KOCO, however, has opted to simply fill the “Ellen” slot with its own local news, to be titled “KOCO 5 News at 4.” “Clarkson” will lead into that newscast.

KFOR (NBC) and KWTV (CBS) both offer 4 p.m. newscasts, with KWTV claiming the “First at Four” branding (this name is common for at least one 4 p.m. early afternoon newscast in each market, but doesn’t necessarily mean that it was the first station to launch in the time period). The local Fox and Telemundo stations don’t start local news until 5 p.m., as KOCO used to.

In a promo announcing the new newscast, co-anchors Abigail Ogle and Zach Rael will be joined by meteorologist Damon Lane. All of them appear in the promo, which features various shots from around the station and studio as well as field footage.

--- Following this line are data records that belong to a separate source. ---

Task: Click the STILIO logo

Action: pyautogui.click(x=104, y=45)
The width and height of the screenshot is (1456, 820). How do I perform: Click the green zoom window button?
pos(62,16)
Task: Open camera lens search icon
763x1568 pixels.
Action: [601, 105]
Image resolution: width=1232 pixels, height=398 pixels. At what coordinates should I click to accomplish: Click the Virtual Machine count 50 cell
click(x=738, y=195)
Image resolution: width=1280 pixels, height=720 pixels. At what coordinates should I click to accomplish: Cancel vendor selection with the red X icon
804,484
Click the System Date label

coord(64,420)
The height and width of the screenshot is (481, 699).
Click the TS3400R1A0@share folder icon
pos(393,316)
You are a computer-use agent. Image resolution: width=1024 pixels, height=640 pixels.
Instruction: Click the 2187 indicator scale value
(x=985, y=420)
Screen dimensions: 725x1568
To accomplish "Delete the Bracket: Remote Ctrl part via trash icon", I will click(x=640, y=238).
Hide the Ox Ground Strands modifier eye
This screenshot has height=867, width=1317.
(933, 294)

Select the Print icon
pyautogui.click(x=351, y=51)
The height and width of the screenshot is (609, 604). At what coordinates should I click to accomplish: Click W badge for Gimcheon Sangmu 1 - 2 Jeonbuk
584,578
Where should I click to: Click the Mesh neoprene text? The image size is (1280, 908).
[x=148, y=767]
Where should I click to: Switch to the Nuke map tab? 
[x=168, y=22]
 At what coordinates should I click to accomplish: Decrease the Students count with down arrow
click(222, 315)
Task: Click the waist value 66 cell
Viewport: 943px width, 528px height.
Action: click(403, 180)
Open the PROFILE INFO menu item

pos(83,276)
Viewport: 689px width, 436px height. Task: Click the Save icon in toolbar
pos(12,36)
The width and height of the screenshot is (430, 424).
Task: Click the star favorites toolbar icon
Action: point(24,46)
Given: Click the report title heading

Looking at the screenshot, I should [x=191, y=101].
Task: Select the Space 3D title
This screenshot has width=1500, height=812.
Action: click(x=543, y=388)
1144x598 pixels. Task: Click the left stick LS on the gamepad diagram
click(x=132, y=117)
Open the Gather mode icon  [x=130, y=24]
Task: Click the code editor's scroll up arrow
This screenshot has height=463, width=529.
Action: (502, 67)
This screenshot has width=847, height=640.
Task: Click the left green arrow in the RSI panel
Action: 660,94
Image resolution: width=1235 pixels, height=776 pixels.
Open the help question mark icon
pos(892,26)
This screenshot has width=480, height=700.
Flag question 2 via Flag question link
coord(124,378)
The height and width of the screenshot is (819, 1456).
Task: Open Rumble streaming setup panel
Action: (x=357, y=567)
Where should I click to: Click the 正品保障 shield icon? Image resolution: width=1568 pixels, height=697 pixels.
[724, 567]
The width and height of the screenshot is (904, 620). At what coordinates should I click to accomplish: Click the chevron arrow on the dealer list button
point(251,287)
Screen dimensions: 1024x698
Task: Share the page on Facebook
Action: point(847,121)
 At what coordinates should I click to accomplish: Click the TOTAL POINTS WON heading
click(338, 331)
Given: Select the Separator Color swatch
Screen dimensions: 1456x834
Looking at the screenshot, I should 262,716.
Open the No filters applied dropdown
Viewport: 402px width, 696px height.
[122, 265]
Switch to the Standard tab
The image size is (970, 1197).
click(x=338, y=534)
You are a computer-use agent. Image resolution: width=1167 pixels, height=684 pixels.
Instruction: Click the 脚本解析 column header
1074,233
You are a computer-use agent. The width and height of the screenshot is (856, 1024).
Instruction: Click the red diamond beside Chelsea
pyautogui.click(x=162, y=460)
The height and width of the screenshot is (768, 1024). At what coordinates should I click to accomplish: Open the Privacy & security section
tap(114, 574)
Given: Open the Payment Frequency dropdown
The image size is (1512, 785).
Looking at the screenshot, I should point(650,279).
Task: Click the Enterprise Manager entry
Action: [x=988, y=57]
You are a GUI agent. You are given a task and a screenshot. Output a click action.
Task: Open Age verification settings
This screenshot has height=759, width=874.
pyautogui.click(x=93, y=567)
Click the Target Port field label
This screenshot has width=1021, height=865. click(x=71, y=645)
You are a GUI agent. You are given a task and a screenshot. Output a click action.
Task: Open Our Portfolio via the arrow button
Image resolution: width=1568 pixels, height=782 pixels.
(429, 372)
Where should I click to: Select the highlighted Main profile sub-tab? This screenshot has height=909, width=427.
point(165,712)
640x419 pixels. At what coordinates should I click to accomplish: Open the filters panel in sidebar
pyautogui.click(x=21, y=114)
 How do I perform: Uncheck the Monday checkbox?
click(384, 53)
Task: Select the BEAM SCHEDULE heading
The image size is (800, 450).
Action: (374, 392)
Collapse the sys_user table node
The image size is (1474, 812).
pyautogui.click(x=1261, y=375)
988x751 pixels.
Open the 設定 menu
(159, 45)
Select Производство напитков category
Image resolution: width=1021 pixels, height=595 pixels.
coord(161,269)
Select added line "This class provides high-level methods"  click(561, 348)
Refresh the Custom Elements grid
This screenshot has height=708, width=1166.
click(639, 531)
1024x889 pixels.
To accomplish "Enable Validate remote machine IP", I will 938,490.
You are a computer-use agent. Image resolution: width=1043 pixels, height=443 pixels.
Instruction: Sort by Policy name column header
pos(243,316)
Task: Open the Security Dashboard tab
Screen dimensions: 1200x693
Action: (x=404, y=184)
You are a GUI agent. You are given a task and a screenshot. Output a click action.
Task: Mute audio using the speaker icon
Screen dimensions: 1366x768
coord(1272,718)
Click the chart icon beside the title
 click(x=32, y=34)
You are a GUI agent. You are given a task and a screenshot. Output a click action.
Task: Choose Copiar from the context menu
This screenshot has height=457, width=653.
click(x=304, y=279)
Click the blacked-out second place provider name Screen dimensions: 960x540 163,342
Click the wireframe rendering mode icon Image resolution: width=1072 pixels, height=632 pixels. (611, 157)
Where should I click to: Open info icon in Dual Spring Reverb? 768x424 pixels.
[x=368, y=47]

The promo also hints that the newscast will feature local coverage and “smart reporting to keep you safe” plus consumer-oriented reporting, which is illustrated by NBC’s “Rossen Reports” franchise that it makes available to affiliates.

 The newscast will also feature the station’s format of highlighting the “top 5” stories (inspired by its legacy channel number), according to the promo.

KOCO will launch the newscast Aug. 15, 2022 at 4 p.m. local time.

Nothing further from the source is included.